Tuesday, May 13, 2014

Tape love

Last year, in my frenzy to watch movies before all the major awards started being handed out, I hadn't been doing much book reading. With only so many free hours in each day, I usually fixate on one form of entertainment at a time. So, having reached my movie watching goal a little early, and thanks to some generous electronic-book-friendly Christmas presents, I started tackling some new books in December. And I've been averaging about a book a week so far this year.

It just so happens that the two of my favorite recent reads, Eleanor & Park and Love Is A Mix Tape, both of which I very much enjoyed and have recommended to folks who have expressed a similar book taste, had me reminiscing for the lost art of the mix tape. Then I started reading Mad World: An Oral History of New Wave Artists and Songs that Defined the 1980s and, well....I saw a theme.

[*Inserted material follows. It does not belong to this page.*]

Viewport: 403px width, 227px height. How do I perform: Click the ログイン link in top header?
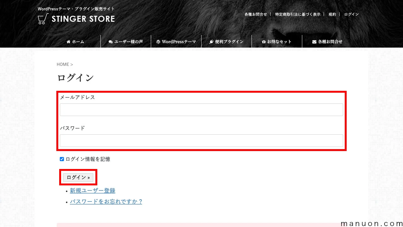pos(351,15)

Eleanor & Park is a lovely story about first love, forged out of a shared taste in music, and solidified over mix tapes. Love Is A Mix Tape is the memoir of a relationship, with chapters framed using various mixed tapes that the couple made each other. Mad World, is, as the full title suggests, an oral history of music, mostly from the 1980s, framed around a handful of songs. Maybe not coincidentally, there are artists that make an appearance in all three books. And it has me all nostalgic about my old tapes.

Making a mixed tape was an act of love - because it took so much time to make one. You couldn't just click 12 songs from a list and burn them on a CD, you had plan ahead, making sure the running times for the songs on each side of the tape was right, so you wouldn't end up with too much dead time at the end, or that one side cut off a song before it ended. You had to sit next to your recorder to start and stop each recording. You had to spend TIME - so even if you told the person "no big deal, I thought you might like these songs" - it WAS a big deal. You would never make a mix tape for someone you didn't care about. Even if it was just a copy of a mix tape you made for yourself - you still had to take the time to make that copy.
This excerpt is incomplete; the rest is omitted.